### Work required
Copy out in full each line of the records below that contains the string "column". The match is case-sensitive.

— START Dataset records —

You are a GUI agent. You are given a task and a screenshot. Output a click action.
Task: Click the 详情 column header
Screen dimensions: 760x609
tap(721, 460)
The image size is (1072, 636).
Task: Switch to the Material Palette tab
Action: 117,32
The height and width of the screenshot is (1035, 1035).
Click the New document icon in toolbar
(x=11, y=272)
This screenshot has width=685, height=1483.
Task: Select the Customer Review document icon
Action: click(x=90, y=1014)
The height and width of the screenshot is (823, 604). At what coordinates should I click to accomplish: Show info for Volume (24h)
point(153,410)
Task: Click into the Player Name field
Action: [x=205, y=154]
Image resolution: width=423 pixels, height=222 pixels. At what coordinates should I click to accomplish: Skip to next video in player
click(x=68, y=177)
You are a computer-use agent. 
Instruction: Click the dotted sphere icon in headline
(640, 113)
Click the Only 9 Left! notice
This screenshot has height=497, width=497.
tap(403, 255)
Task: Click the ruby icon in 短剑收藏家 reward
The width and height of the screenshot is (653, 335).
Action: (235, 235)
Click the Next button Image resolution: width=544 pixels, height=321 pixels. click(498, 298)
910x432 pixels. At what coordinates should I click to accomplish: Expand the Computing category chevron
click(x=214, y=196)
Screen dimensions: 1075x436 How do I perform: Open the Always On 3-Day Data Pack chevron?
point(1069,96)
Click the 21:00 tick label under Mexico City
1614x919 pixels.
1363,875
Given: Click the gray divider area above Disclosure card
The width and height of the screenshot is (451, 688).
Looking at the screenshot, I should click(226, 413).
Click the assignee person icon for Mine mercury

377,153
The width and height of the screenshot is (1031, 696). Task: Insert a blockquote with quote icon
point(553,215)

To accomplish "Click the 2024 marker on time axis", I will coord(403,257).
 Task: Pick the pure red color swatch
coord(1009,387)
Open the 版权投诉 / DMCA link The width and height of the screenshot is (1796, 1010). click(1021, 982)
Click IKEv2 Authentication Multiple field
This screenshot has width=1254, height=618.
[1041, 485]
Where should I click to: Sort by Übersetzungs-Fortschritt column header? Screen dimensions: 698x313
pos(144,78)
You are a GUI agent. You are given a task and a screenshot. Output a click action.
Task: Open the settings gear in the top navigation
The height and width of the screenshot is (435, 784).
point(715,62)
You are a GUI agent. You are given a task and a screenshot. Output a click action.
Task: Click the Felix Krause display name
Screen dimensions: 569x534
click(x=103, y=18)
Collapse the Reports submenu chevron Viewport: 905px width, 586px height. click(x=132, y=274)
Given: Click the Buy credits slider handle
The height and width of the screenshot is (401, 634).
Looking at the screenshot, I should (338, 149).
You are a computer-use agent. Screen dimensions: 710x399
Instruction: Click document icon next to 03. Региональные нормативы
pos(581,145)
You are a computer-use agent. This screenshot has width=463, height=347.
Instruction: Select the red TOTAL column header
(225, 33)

— END Dataset records —

### Final result
Task: Click the 详情 column header
Where should I click to: Sort by Übersetzungs-Fortschritt column header? Screen dimensions: 698x313
Instruction: Select the red TOTAL column header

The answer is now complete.